Time for raising interest rate in USD: The time for raising interest rate in USD in 20 19 years roughly corresponds to that in 20 18 years, and the interest rate was raised four times in 20 18 years. They are 2065438+March 3 1, 2065438+June 13, 065438+September 27, 20 18+February18. On March 3rd, 2065438, the Federal Reserve announced that it would raise interest rates by 25 basis points to 1.5%- 1.75%. On June 2, 20 18, the Federal Reserve announced that it would raise interest rates by 25 basis points and raise the federal funds rate to 13. The Federal Reserve announced the third rate hike this year, raising the federal funds rate to 2.00%-2.25% and Du Fu by 25 basis points. 4, 20 18,18+02,19. Federal Reserve Chairman Yellen will hold a press conference, so it is expected that 2018.
What should the Fed do if it raises interest rates in March? Looking forward to 2022, investors still feel that US stocks should be under pressure: large-scale technology stocks will be under pressure, and it is good to raise interest rates after March.
When will the United States raise interest rates this year? Although it is possible to raise interest rates in April, if there is such an intention, the interest rate meeting in mid-month will still be announced. The news in April should be just a test, and it will wait for June.

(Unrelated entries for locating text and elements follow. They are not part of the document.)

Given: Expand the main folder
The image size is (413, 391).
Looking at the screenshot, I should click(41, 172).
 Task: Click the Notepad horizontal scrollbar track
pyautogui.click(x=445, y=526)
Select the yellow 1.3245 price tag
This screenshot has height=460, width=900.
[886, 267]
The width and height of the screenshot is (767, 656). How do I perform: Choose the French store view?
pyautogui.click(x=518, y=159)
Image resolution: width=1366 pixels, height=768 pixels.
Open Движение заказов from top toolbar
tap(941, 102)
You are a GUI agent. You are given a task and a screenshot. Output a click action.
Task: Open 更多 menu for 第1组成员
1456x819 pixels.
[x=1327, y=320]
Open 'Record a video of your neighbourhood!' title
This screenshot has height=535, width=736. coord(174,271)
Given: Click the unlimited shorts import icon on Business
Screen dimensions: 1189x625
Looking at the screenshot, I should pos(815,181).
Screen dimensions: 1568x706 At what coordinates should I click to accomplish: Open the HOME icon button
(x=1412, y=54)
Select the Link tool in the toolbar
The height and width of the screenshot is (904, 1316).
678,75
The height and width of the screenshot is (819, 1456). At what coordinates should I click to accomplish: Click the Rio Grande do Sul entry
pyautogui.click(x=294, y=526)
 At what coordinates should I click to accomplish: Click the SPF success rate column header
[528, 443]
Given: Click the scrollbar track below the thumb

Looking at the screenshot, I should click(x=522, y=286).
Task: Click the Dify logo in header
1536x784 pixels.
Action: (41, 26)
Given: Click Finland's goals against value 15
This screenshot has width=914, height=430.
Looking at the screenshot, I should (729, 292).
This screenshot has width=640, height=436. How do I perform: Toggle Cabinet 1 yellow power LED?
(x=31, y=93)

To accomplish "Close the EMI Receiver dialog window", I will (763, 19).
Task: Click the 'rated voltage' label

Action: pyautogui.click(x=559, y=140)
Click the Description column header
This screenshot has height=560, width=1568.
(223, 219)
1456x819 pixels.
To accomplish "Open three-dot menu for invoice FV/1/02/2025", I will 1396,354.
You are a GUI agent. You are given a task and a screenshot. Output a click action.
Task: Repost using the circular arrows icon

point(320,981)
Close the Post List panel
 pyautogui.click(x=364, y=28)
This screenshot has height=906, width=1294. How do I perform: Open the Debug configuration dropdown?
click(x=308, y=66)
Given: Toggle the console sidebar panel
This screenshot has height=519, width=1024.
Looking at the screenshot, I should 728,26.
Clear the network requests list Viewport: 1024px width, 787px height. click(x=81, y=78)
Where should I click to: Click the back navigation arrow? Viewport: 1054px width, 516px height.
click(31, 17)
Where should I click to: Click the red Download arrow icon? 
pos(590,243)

How many times have interest rates been raised in American history? What is the impact of raising interest rates on the foreign exchange market, precious metals and economy? In short, the interest rate hike is-during Greenspan's period from June 30, 2004 to March 28, 2006, the interest rate of the US dollar rose from 1.00% to 4.75% during the current two-year US dollar interest rate hike cycle. There is no obvious regularity. Since the Bretton Woods system, the relationship between the dollar and precious metals has been inversely proportional in history. That is, gold fell and the dollar rose. Raising interest rates means excess money circulating in the market, which is easy to cause serious inflation. The purpose of raising interest rates is to increase bank deposits and reduce currency circulation. Things are scarce, and the amount of dollars circulating in the market has decreased. Then, the value of the dollar increased. Precious metals are more than gold.
Schedule of previous interest rate hikes by the Federal Reserve and its impact: Schedule of interest rate hikes: In the early morning of March 201June 7, Beijing time, the Federal Reserve announced that it would keep interest rates unchanged as expected, reducing the number of interest rate hikes this year from the previous four to two. The hidden downside risks of the global economy and the still low inflation rate in the United States have become two major concerns for the Fed to suspend interest rate hikes. ...
Can the dollar rise to 7 in 2022? -At the beginning of 2020, the author bought some dollars to travel abroad. The lowest price is in 6.7 yuan, and the highest price is also in 6.9 yuan. At the peak, the dollar reached 7.2 yuan against RMB. With the trend of the Federal Reserve's unlimited easing policy after the outbreak of the epidemic, the epidemic almost destroyed the real economy of the US dollar. ...
When will the Federal Reserve raise interest rates? -According to the minutes of the Federal Reserve's meeting on interest rates in June in 5438+ 10, the Fed officials at that time gave the strongest signal to raise interest rates again as soon as March, and pointed out that interest rates would be raised again "soon". In addition, since the last meeting, many Fed officials have become more hawkish about raising interest rates in March. ...
Help me find out when the United States will raise interest rates. The meeting will be held at 5 am Beijing time tomorrow!